>>

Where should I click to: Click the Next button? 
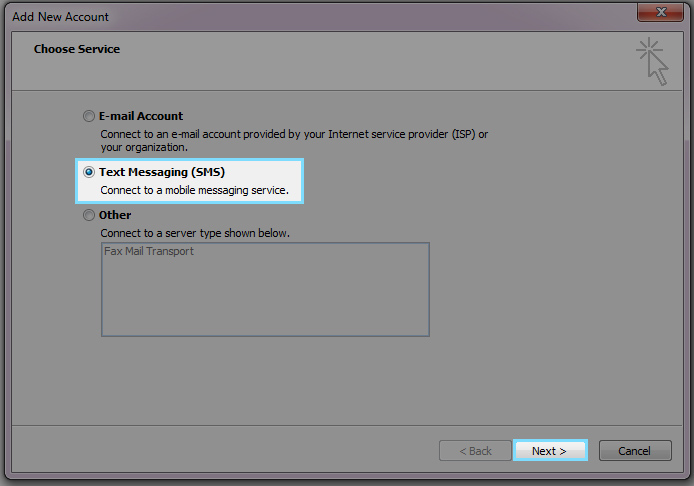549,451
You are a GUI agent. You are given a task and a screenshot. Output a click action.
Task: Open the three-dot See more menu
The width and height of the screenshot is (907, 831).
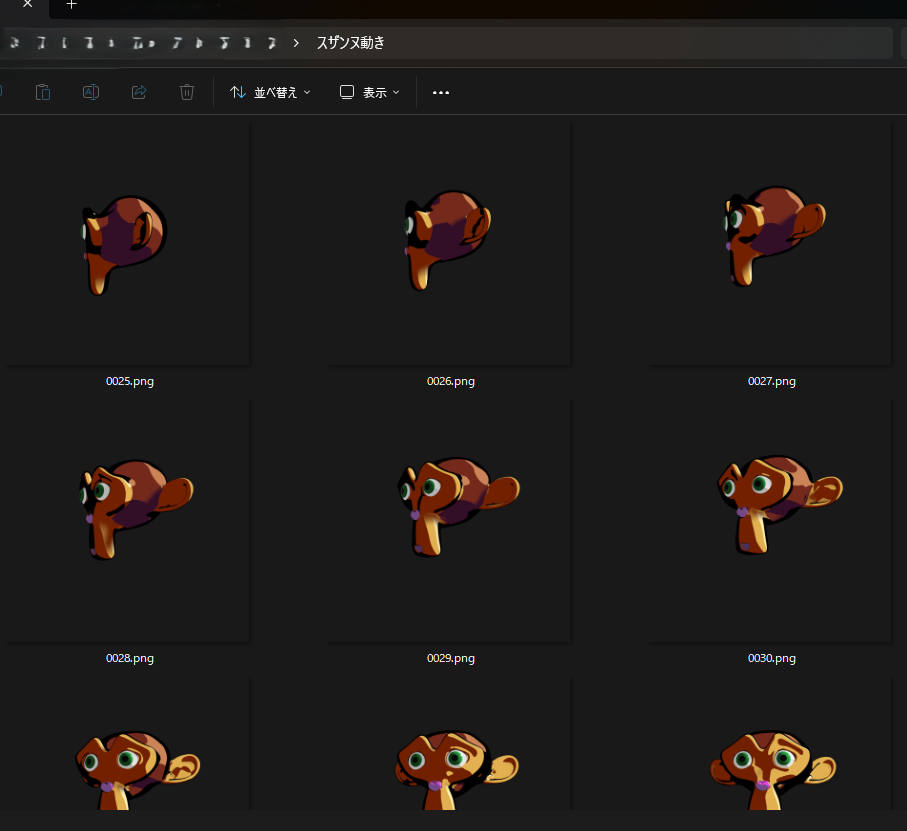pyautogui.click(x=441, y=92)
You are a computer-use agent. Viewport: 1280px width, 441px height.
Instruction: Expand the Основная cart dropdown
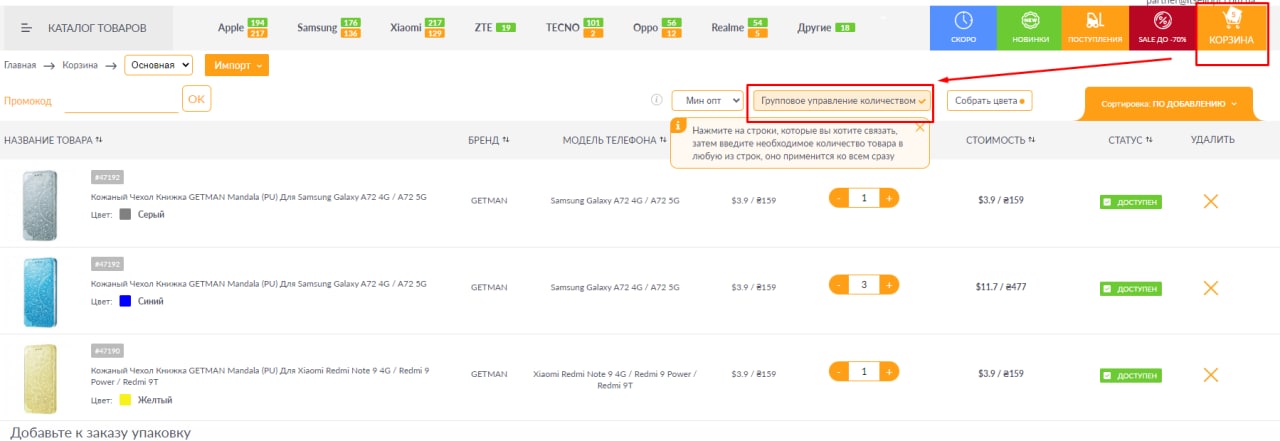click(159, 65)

<<
>>

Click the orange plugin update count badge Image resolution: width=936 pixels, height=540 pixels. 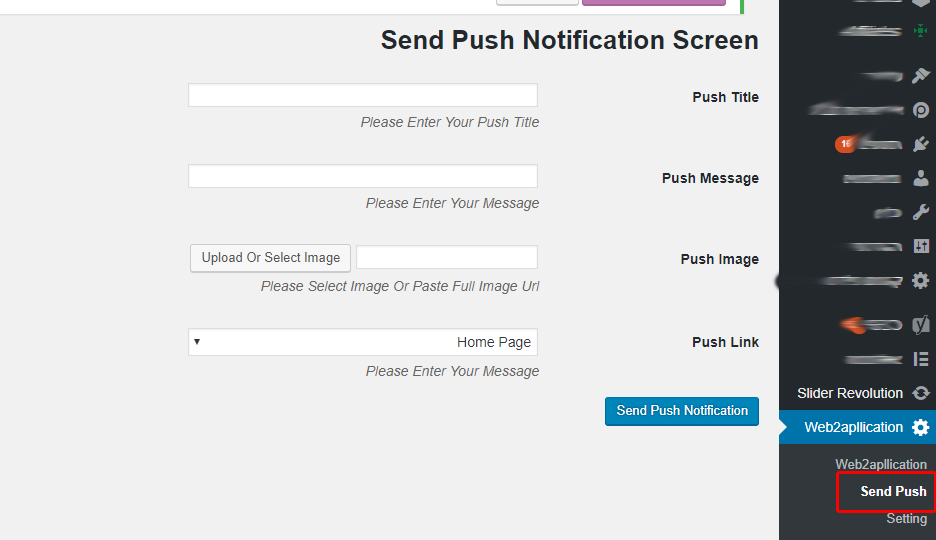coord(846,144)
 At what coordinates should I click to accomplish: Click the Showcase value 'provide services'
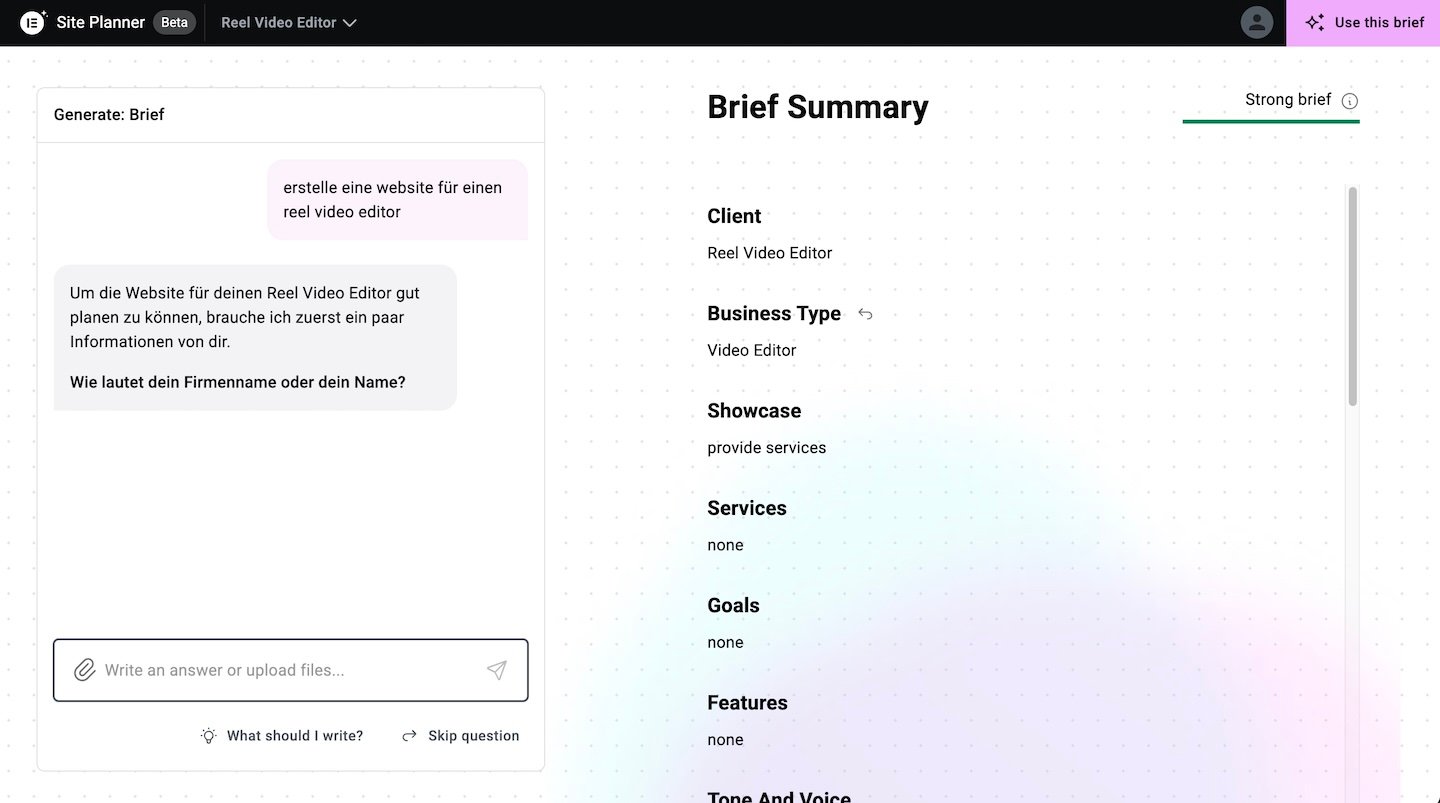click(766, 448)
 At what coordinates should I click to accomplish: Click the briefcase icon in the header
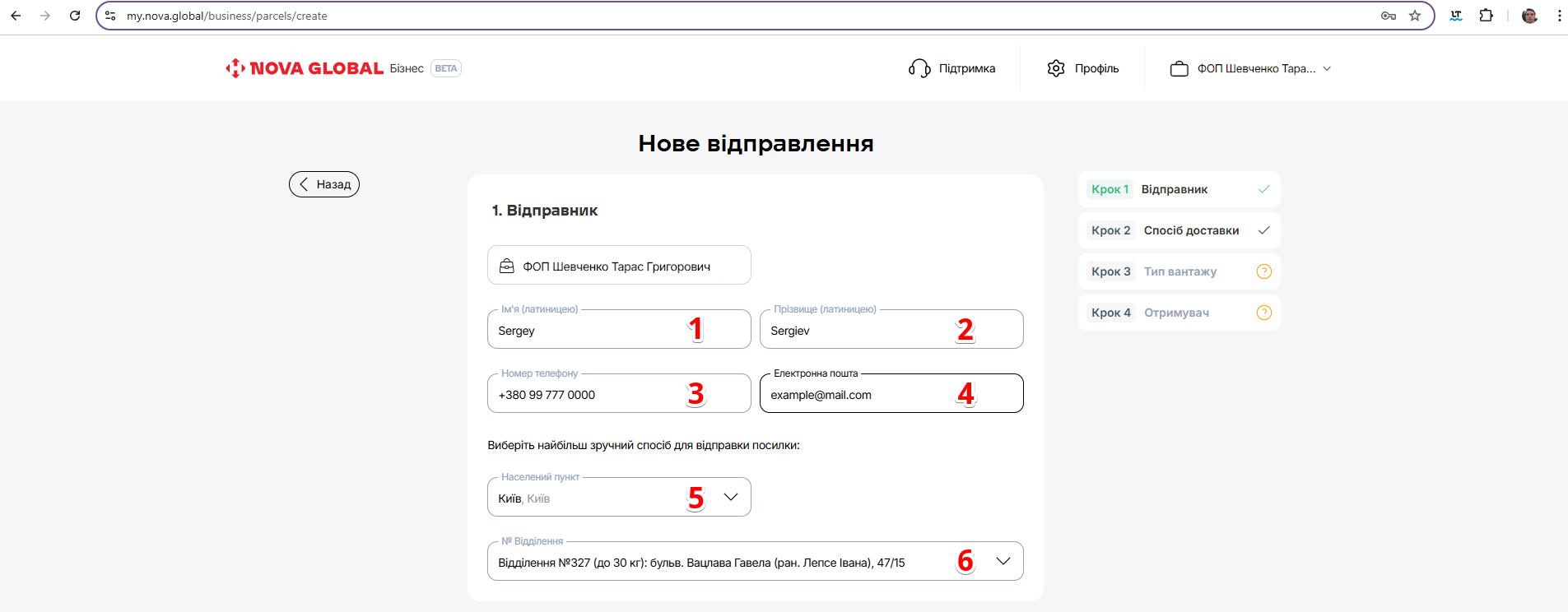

<<

*TASK STATEMENT*: What's needed is an exact copy of the lines above from the one with "You are a GUI" through the one with "You are a computer-use", both included; the pictures stay out.

*RESULT OF THIS TASK*:
You are a GUI agent. You are given a task and a screenshot. Output a click action.
Task: Open the three-dot See more menu
The width and height of the screenshot is (907, 831).
pyautogui.click(x=441, y=92)
You are a computer-use agent. Viewport: 1280px width, 441px height.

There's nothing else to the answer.